The government-reported GDP growth during the September quarter was the second
lowest in the last 25 years,” wrote Cook.
“We believe the economic environment in China has been
further impacted by rising trade tensions with the United States. As the
climate of mounting uncertainty weighed on financial markets, the effects
appeared to reach consumers as well, with traffic to our retail stores and our
channel partners in China declining as the quarter progressed. And market data
has shown that the contraction in Greater China’s smartphone market has been
particularly sharp.”
Donald Trump and China’s president Xi Jingping agreed to a 90-day temporary ceasefire in their bitter trade war last month but as yet no long-term resolution appears close.
Despite these challenges, Cook said: “We believe that our
business in China has a bright future.”
However, the company’s woes in the country have been
exacerbated by a court decision that could potentially ban iPhone sales there.
Chip maker Qualcomm won a preliminary injunction in December that would ban
sales of older models that it claims violated its patents. Apple is appealing
against the decision.
Apple said it now expects sales revenue of about $84bn, down
from an earlier estimate of $89bn to $93bn. Analysts had been expecting
revenues of about $91bn, according to market analyst FactSet.
Apple endured a bumpy 2018. In August it was the world’s biggest firm and became the first publicly traded company to be valued at $1tn. But it ended the year with its market value down close to 7% – its worst performance since the 2008 financial crisis. Apple is now the third largest public company behind Microsoft and Amazon.
Apple remains hugely profitable and is sitting on $237bn in cash. In November the company announced record sales and profits but iPhone sales were flat, heightening investor fears that its glory days are coming to an end. Sales of iPhones have so far failed to pick up despite Apple launching more variations of the device and analysts have worried that the market has become saturated and cheaper rivals are taking market share.

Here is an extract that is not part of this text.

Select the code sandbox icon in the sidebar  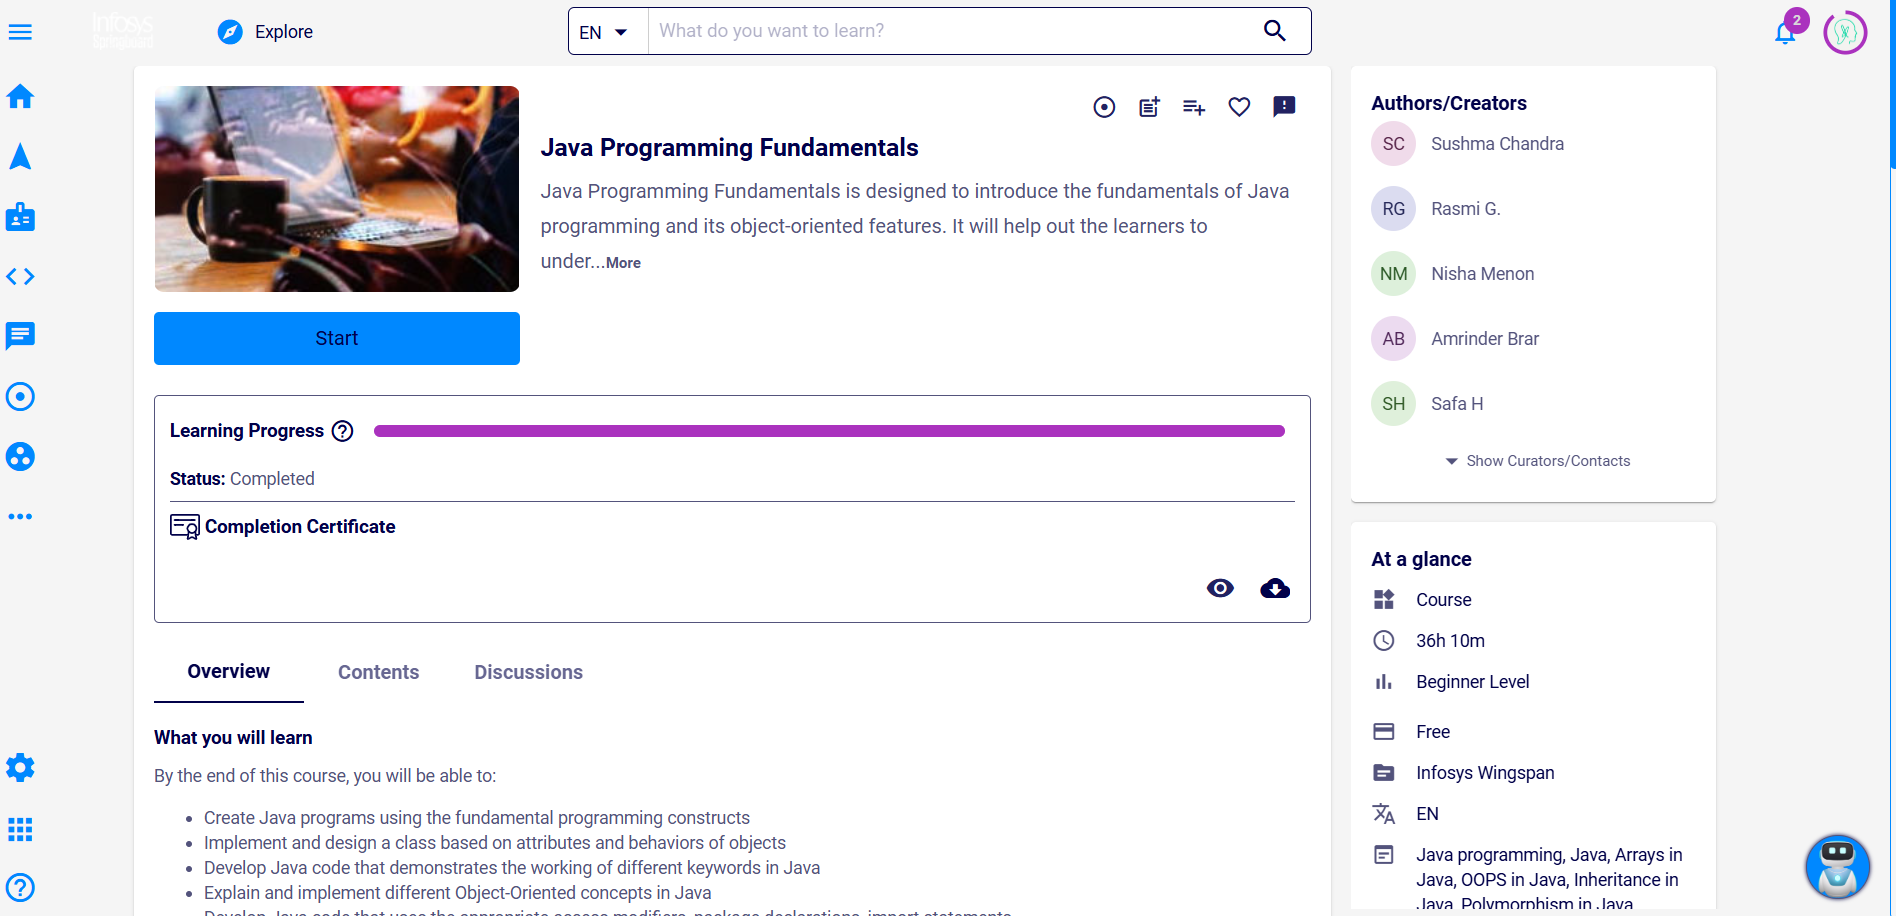(20, 276)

The price of a new iPhone can now exceed $1,000 in the US and £999 in the UK. Last year, Apple temporarily cut the price of replacement batteries for older models and more customers chose that option instead of upgrading their phones.
The iPhone, which launched in June 2007, has been an
extraordinary success for Apple. More than one billion were sold between 2007
and 2017. While sales of its other devices and services such as iTunes and
Apple Pay are growing sharply, the iPhone is still its most important product,
accounting for 59% of its revenue in its previous quarter.
Apple’s poor performance was echoed by its fellow Faang companies – Facebook, Apple, Amazon, Netflix and Google – which all performed poorly in 2018. Their collective stumble helped drag down US stock markets, which had been driven to new highs by their rise.
Slowing iPhone sales have also compounded fears that Apple’s record-breaking run is coming to an end and China’s weakening economy worried investors that international markets would not pick up the slack.